In this machine learning tutorial, we explain the basics of the bagging machine learning method for improving prediction performance. We explain how to implement the bagging method in Python and the Scikit-learn machine-learning library. The YouTube video accompanying this tutorial is given below. The GitHub page with all the codes is given here.
Basics of Sampling with Replacement, Bootstrapping, and Bagging Methods
Let us assume that we have a set of data samples. We call this data set the original data set. The bagging method consists of the following steps:
- Create N random datasets from the original data set by using the bootstrapping method (with replacement).
- Train a single classifier on a single data set. After this step, we have N trained classifiers that are trained on N different data sets coming from the original data set.
- For a given test sample, predict the class label by aggregating the predictions of all N trained classifiers. In this step, to select the class label prediction we can use the voting strategy (statistical mode).
The word “bagging” is forged by combining the words bootstrap and aggregating.
First, we need to explain the step 1. That is, we need to explain the bootstrap approach for selecting random samples. This approach is based on random sampling with replacement and it creates a series of datasets with the same or a smaller number of samples than the number of samples in the original data set. These datasets are called bootstrapped datasets. Let us explain this random selection process graphically. Consider Fig. 1.

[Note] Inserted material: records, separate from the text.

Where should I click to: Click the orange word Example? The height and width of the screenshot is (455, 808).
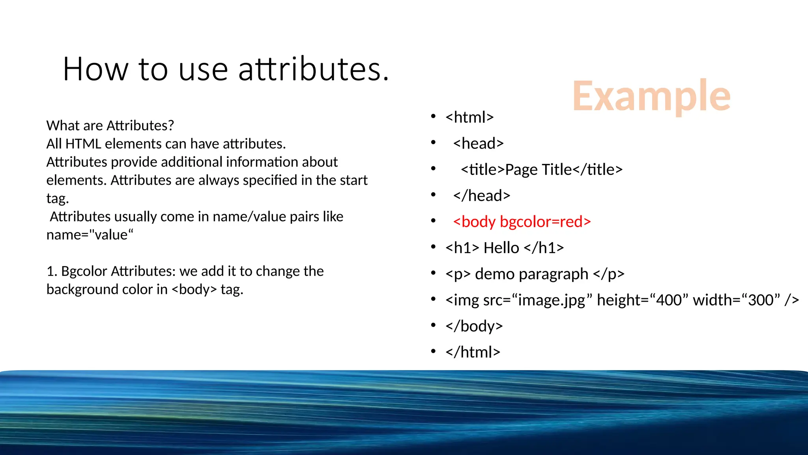tap(651, 96)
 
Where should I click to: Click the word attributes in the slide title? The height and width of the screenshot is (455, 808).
tap(314, 70)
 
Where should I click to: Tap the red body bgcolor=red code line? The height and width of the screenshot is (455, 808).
tap(522, 222)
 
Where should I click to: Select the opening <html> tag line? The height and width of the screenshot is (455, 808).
tap(469, 117)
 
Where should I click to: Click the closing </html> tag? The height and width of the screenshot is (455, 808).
tap(473, 352)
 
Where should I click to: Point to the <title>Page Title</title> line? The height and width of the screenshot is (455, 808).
tap(541, 169)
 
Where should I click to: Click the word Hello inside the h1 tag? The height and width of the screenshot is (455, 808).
tap(501, 248)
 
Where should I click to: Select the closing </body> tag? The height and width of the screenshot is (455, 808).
tap(474, 326)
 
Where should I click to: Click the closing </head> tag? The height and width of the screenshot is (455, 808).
tap(481, 196)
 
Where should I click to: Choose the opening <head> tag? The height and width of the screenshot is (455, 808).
tap(478, 143)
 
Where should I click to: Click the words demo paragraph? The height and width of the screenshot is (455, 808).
tap(531, 274)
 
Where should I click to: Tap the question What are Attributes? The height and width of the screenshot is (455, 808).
tap(110, 126)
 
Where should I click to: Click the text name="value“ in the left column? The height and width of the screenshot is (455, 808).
tap(90, 235)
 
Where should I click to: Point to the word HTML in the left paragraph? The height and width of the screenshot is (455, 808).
tap(83, 144)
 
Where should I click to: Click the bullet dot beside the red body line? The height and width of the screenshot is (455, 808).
tap(433, 221)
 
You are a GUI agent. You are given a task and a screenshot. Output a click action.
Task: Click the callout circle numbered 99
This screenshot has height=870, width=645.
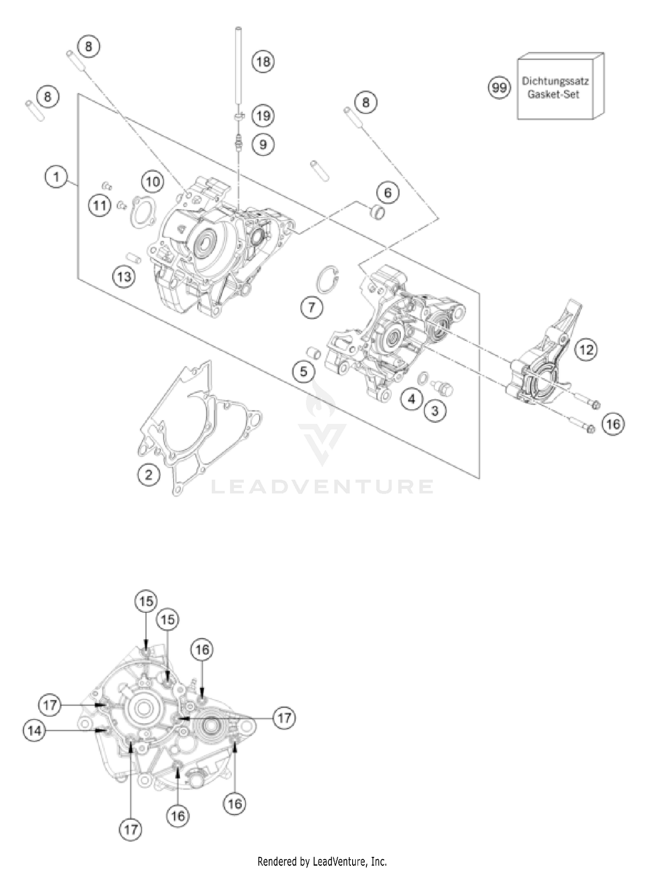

Let us assume that we have the original data set with 6 samples, enumerated from 1 to 6. Let us first form the first data set on the left. We first randomly pick a sample from the original data set. This sample is 2. Then, we return this sample to the original data set, and repeat the selection procedure again. That is, we do not exclude 2 from future selection. Next randomly selected sample is 3. After selecting this sample, we return it to the original data set. Next selected sample is 1. After selecting this sample we return it to the original data set. Next randomly selected sample is 2. Note that we have selected number 2 in the first selection step. We return number 2 to the original data set, and select in the same manner number 6 and number 4. In the same manner, we form other two bootstrapped data sets. That is the whole idea of bootstrap sampling. It is fairly simple. Note that is perfectly OK to have duplicates of samples in the bootstrapped data sets.
After we have created the bootstrapped data sets, we train classifiers on such data sets. This is illustrated in the figure below.
We basically train a single classifier on a single bootstrapped data set. Since they are trained on different data sets these classifiers will most likely give different predictions in the testing phase that is explained in the sequel.
Finally, let us explain the prediction step. Let us assume that the problem at hand is a binary classification problem. That is, that we only have two classes to predict: class 1 and class 2. Now, let us assume that we need to predict an appropriate class label for sample 7, that is not used during the training process. This sample can be a part of a test data set that is not used for training and it is used to evaluate the performance of the final trained models. This is shown in Fig. 3 below.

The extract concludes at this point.